“Pegar o ladrão! Pegar o ladrão!” yelled a slightly overweight man. Slapping his shoes on the hot sidewalk, his hands were in the air and his belly was jumping with excitement as he ran after a barefoot boy on a bike. The boy, who looked back with a cautious eye, continued to weave in and out of the yellow taxi cars. Other streetwalkers stopped in confusion, suddenly changed their paths, first jogging, then running, towards the barefoot biker. The boy suddenly jumped off the bike and disappeared into the sea of cars. I looked at Caio in confusion and fear and soon realized what had happened. Someone had been robbed of his bike and backpack in plain daylight. This – friends – is Rio de Janeiro.
By now, it’s no secret that I’m married to a Brazilian. I’ve been to Sao Paulo four times - two times for Christmas, once while I was living in London and most recently, for a friend’s wedding. Of all the times I’ve swam in blue beaches of Guaruja and Ubatuba, eaten platters of fresh fish, jumped the 7 waves for 7 wishes during New Years and bathed in a waterfall, I had never visited Rio de Janeiro. This past visit to Brazil, Caio and I spent four days in the favela-stricken tourist spot and every moment was stunning, to say the least.
After a five-hour flight delay (I’m told this is pretty normal, as Rio is continuously unpredictably cloudy) Day 1 was full of all the tourist things that we could fit in the 10-hour daylight. First, we fueled up over a “light” breakfast at the Forte de Copacabana. I emphasize light because it wasn’t - there were two and three of everything in the kitchen.
The Forte de Copacabana is a military base. The first revolt of the tenentista movement, a political philosophy of junior army officers or “tenentes” who contributed significantly to the Brazilian Revolution of 1930, took place here. The area is now a public park and museum, a place where both tourists and locals frequent. This is one of many places I find fascinating. It’s a place where Brazil’s very own military turned against the government due to the very thing that continues to haunt the country today – a rigged election. Today, it serves as one of the best spots for breakfast and charges a 10 real entry fee.
Its popularity as a prime breakfast spot isn’t surprising. The light hits the water just the right way to turn it emerald, the trees provide the perfect amount of shade and the breeze from the water is gentle enough to create an ideal spot to have a coffee, drink or just a visit with friends.

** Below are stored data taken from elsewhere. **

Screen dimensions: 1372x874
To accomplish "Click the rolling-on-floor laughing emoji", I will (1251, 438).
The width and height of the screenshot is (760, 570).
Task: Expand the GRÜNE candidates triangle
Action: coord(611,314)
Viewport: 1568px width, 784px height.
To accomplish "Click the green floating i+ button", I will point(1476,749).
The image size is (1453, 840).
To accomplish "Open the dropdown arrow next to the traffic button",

After breakfast, we went to Pão de Açúcar, what I kept calling “sweet bread” but came to find out it’s actually called Sugarloaf Mountain. I can see why. Sitting at 1,299 feet above the harbor, its shape resembles a loaf of granulated sugar (this is a 19th century terminology, I had to Google it.) Sugarloaf Mountain, unlike Forte de Copacabana, is not known for anything other than its breath-taking views, which you can see all the way up on the cable cars or, for the more daring, by rock climbing the side of the mountain.
While the view from above was spectacular, I found the colorful graffiti painted on the gates of houses on the way up the mountain just as interesting. In many cases, I feel as though I had seen this artwork before at Modern Art Museum in Paris, only I know that this artwork was done by locals, perhaps in the middle of the night, perhaps in broad day light.

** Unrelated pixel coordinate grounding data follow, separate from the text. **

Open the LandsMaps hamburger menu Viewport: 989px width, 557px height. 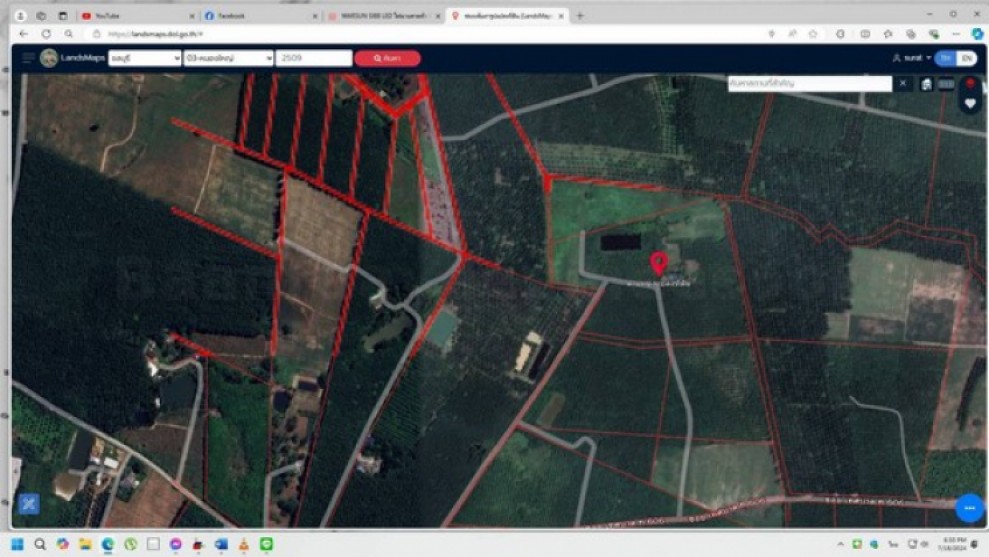coord(28,58)
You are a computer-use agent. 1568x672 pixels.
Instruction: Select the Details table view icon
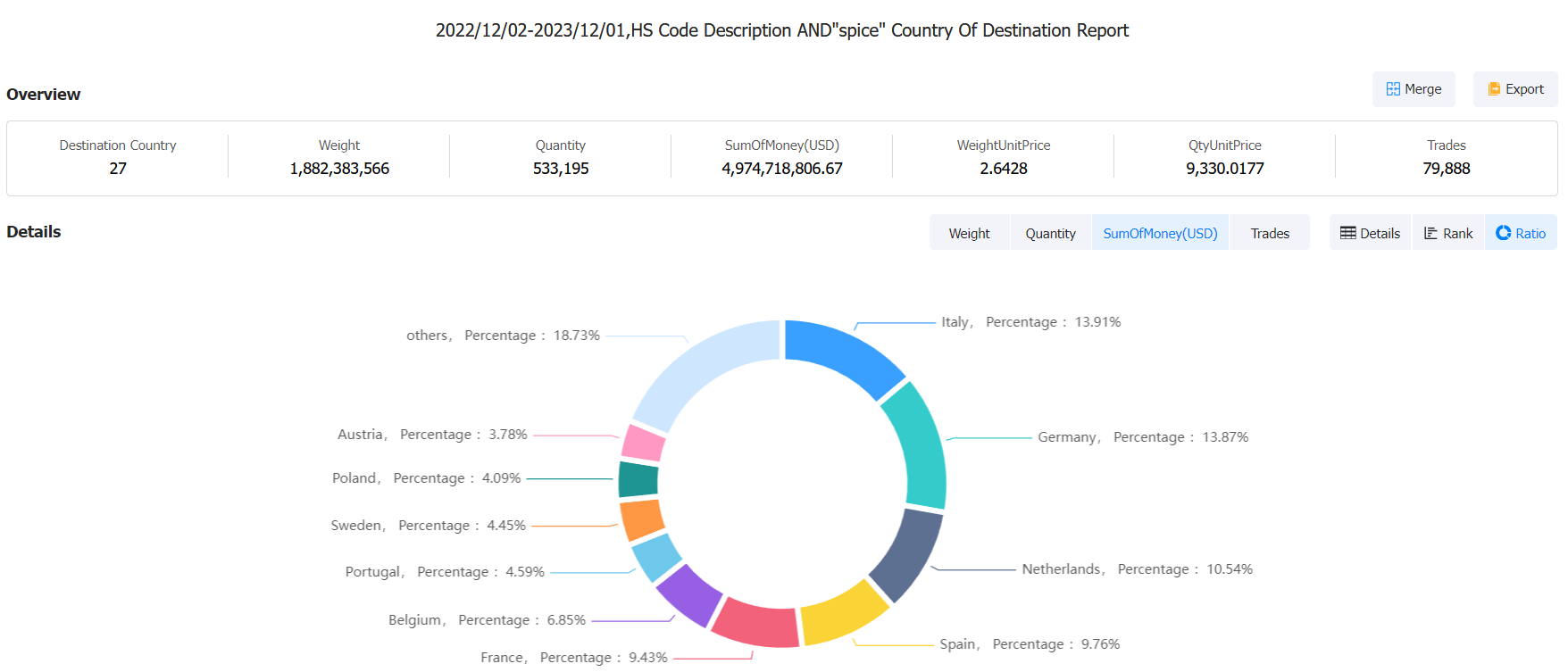click(x=1347, y=233)
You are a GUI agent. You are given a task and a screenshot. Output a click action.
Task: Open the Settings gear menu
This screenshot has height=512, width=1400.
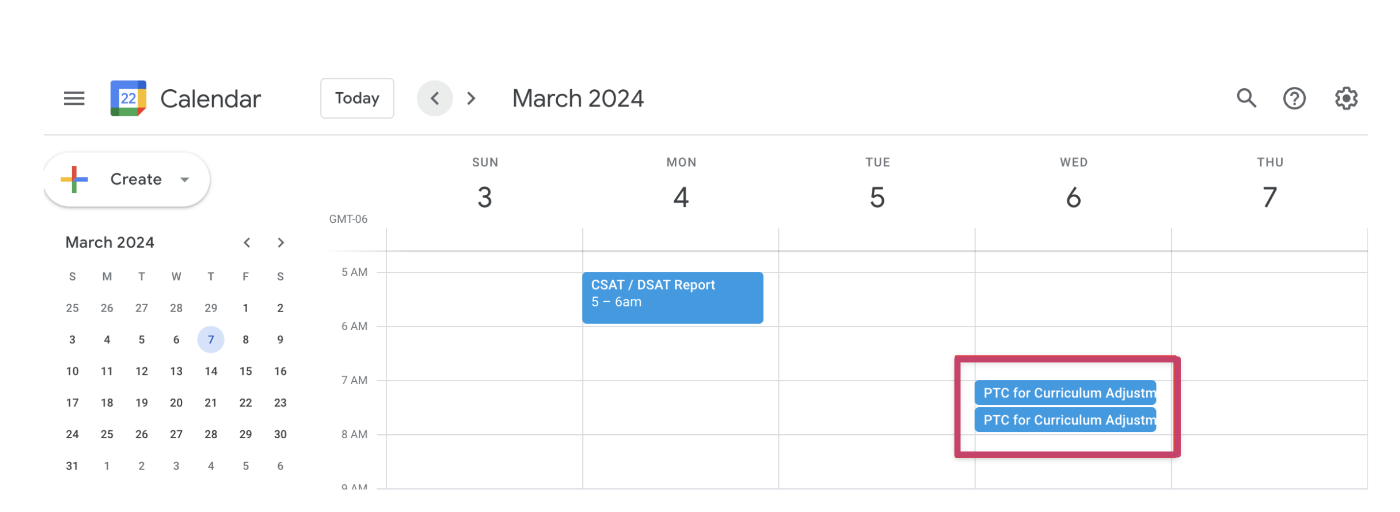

Next on the list during Day 1 was Christor Redentor or Christ the Redeemer. This tourist spot was captivating. In fact, Christ the Redeemer should be the Eighth Wonder of the World.
The way the Christ is seated at the top of the mountain, they way the clouds move around the statue – you feel as though the Christ is floating around you. From the beach, the Christ actually is floating around you, day and night. This is a little creepy. Nonetheless, the Christ in all its heavenly glory was a sight to behold.
Here is where I digress.
I believe that life is filled with special moments and if we take enough time to sit back and acknowledge them, they’re simply unforgettable. What happened next after our day of sightseeing was one of those moments for me. Perhaps it was because I really needed a moment to take it all in. After all, when one works 10-hour days, it’s tough to wind down and simply “be” on vacation. But perhaps it was a supernatural moment that I can only describe as my unforgettable memory. Of course, this moment included food, beer and beautiful scenery, but it also included a moment where I realized how much a truly loved being, working and doing life with my husband and these moments where we’re talking and laugh together are the moments that really matter. The rest just fall by the wayside.
The next day was just as amazing as the first. We ran down Ipanema beach towards Leblon, had a salad at a nearby café, sunbathed on Leblon beach and went out for amazing seafood tapas. We were true Cariocas.
The beach walk, patterned in black and white tiles, cracked from age, dirtied from dust and sand, tells stories of victory, defeat, corruption and revolt. While the taxis will hit you, the barefoot boys will rob you and the Christ will haunt you, there is a crazy calmness in the air. One that, if you sit back and take it all in, creates a valuable jewel I like to call a timeless memory.